SUPPLY: NEW SUPPLY PIPELINE AND COMPETITIVE DYNAMICS
In Q1 2026, Hanoi’s retail market saw the addition of over 51,000 square meters of new supply, bringing total retail stock to approximately 1.43 million square meters. The increase was primarily driven by the opening of a shopping center in Secondary areas along with retail podiums in the West.
Shopping centers continue to dominate the market, accounting for around 85% of total supply. New developments are largely concentrated in Non-CBD areas, reflecting a growing emphasis on experiential retail. Looking ahead, the continued influx of new supply is likely to intensify competition among landlords, which could put pressure on occupancy levels and rental performance, particularly in non-CBD submarkets
DEMAND: OCCUPANCY SOFTENING AMID NEW SUPPLY
In Q1 2026, Hanoi’s retail market recorded an average occupancy rate of 86.5%, (-0.6 ppts QoQ; +1.1 ppts YoY). The marginal QoQ decline was primarily driven by the completion of three new projects during the quarter, with number of units yet to commence operations as tenants remain in the fit-out stage.
Leasing demand continued to be led by F&B and Entertainment operators, supporting overall market absorption. In addition, Hanoi’s retail market saw the entry of multiple flagship stores such as Phuc Long Dragon, Schechers, and so on across various retail segments in Q1 2026. Developers are increasingly emphasizing tenant mix optimization, experiential retail components, and community-oriented spaces to sustain footfall and enhance long-term occupancy stability.
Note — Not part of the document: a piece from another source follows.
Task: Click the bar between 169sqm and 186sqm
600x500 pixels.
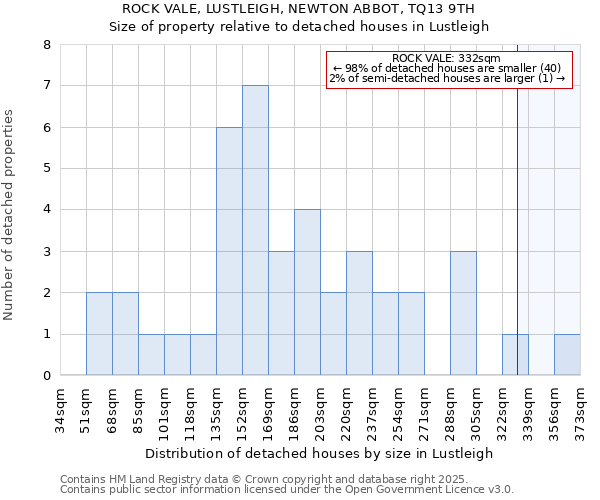Action: coord(281,313)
PRICE: RENTAL GROWTH SUPPORTED BY PRIME DEMAND
In Q1 2026, average ground-floor rents in Hanoi reached USD 51.4 per sqm per month, (+9.1% QoQ; Retail Podium +10.1% YoY). The QoQ increase was primarily driven by the newly completed retail project in Secondary submarkets, where asking rents were set at higher levels compared to existing stock. Meanwhile, leasing demand in prime locations remain stable, particularly for well-managed assets with strong branding and visibility. This supported rental performance despite increasing supply and the continued shift in consumer spending toward e-commerce. Overall, rental resilience continues to be underpinned by well-located schemes and retail formats that emphasize experience-led and destination-oriented offerings.
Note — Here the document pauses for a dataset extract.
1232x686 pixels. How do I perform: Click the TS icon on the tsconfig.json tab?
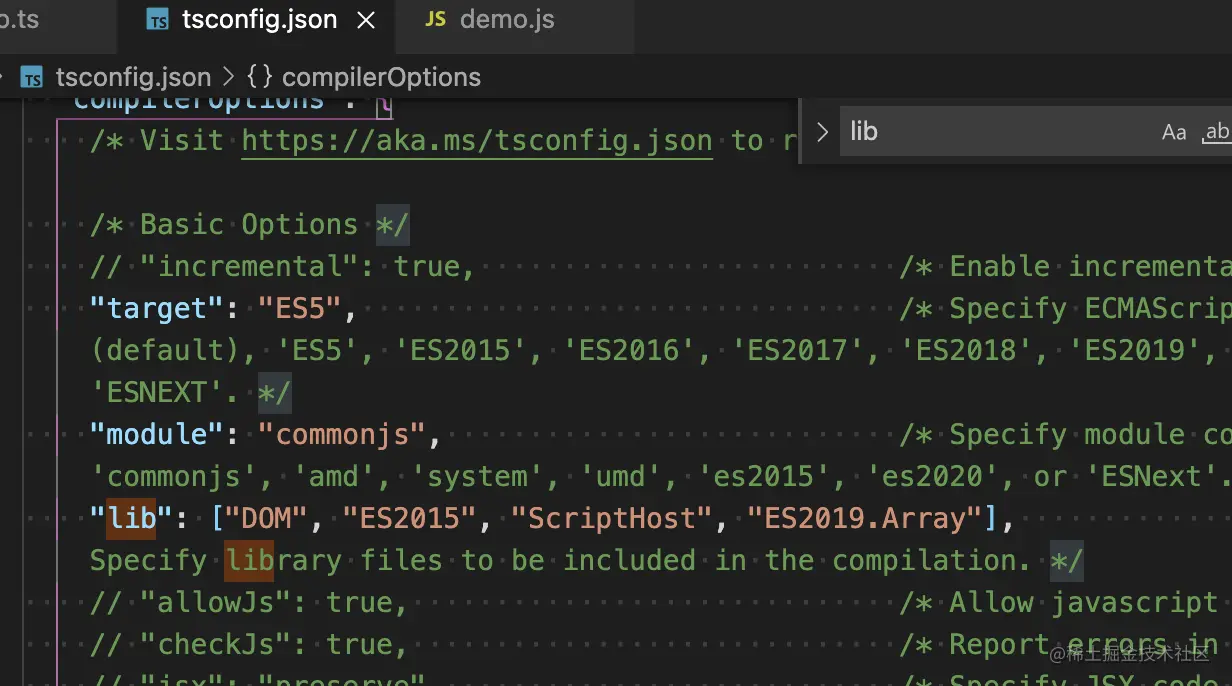[x=157, y=20]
OUTLOOK: RETAIL DEVELOPMENT PIPELINE SIGNALS BROADER REGIONAL EXPANSION
From 9M 2026 to 2028, Hanoi’s retail market is expected to expand further, with approximately 314,000 sqm of new supply in the pipeline. New supply additions are expected to intensify competition among landlords, particularly in non-CBD submarkets. As new projects are completed, longer lease-up periods and greater leasing flexibility may place pressure on effective rents and occupancy, especially in decentralised locations. By contrast, projects with strong residential catchments and clear positioning are expected to remain relatively more resilient. Future retail supply in Hanoi is expected to concentrate in the West and Suburban areas. The fashion and food & beverage sectors remaining key components of tenant demand.